Tuesday, February 14, 2023

Comet C/2022 E3 (ZTF) begins to fade

Last Wednesday evening (8th February 2023) we had some more clear weather before the waning gibbous Moon rose at 19:58 UT. The seasons are moving on now and astronomical twilight lasts until nearly 19:00 UT. Comet C/2022 E3 is now beginning to fade and is moving fast across the sky. On the 8th it was in the constellation of Auriga not far from iota Aurigae and the border with Perseus and Taurus. COBS indicates that it was about 6th magnitude. I again set up my Celestron 102SLT on the HEQ-5 mount but I found setting up was more complicated this time because I lost power to the drive momentarily whilst doing the sky alignment. Anyway, I managed 26x30s frames of the comet (ISO 3200) before I accidentally nudged the tripod. Here is one such frame taken at 19:00 UT (binned x2 and modified in Photoshop using levels):-

I then combined all 26 frames in DeepSkyStacker (comet stacking, star trails, auto adaptive weighted average).
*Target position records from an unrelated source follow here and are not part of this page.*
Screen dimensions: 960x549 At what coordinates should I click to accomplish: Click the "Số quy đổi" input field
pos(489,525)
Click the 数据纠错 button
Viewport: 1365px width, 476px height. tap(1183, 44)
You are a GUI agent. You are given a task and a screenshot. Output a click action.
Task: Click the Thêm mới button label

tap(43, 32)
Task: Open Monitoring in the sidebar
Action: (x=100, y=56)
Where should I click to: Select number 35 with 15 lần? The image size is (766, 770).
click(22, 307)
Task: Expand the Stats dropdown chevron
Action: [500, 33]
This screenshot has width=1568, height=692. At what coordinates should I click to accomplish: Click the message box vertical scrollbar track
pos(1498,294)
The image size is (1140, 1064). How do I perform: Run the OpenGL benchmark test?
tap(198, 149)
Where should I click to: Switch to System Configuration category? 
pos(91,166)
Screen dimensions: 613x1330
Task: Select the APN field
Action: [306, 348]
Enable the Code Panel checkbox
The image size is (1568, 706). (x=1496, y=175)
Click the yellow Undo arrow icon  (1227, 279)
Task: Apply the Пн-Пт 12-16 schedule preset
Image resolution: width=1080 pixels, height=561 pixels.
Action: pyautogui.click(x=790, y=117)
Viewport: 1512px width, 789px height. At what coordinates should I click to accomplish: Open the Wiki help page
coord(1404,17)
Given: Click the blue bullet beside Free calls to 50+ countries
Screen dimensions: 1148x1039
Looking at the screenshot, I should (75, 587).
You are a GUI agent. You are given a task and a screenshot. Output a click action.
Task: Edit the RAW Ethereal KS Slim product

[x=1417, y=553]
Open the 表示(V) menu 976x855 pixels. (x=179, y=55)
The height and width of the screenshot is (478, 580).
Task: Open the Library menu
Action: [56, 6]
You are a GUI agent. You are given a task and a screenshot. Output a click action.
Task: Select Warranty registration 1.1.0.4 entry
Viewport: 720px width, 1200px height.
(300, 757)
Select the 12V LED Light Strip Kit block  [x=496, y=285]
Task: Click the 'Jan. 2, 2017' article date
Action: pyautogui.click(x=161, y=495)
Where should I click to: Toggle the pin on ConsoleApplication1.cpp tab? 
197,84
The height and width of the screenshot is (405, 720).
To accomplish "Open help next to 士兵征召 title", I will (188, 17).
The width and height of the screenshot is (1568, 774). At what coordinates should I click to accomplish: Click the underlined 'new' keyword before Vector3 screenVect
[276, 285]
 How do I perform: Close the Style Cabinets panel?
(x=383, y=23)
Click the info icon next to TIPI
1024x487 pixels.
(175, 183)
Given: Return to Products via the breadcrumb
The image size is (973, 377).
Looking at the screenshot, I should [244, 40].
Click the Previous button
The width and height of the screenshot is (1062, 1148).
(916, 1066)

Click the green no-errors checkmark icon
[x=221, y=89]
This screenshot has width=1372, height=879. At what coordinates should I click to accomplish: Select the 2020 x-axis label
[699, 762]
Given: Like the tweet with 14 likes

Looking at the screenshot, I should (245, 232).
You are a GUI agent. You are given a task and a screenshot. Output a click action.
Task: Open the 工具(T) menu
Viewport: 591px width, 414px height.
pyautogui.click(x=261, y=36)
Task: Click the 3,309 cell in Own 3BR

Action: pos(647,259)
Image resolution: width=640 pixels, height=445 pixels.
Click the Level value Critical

The resulting frame was then modified in Photoshop using curves and levels, binned x2 and then cropped slightly. This was the result:-

The green colour of the comet's coma is nicely seen. The dust tail is obvious but the ion tail was too faint to be seen here. The first frame was taken at 18:51 UT and the last at 19:09. I think the flattening of the image to remove vignetting of the telescope went slightly better this time as I took some flats about sunset. Basically these are out of focus shots of clear patches of blue sky.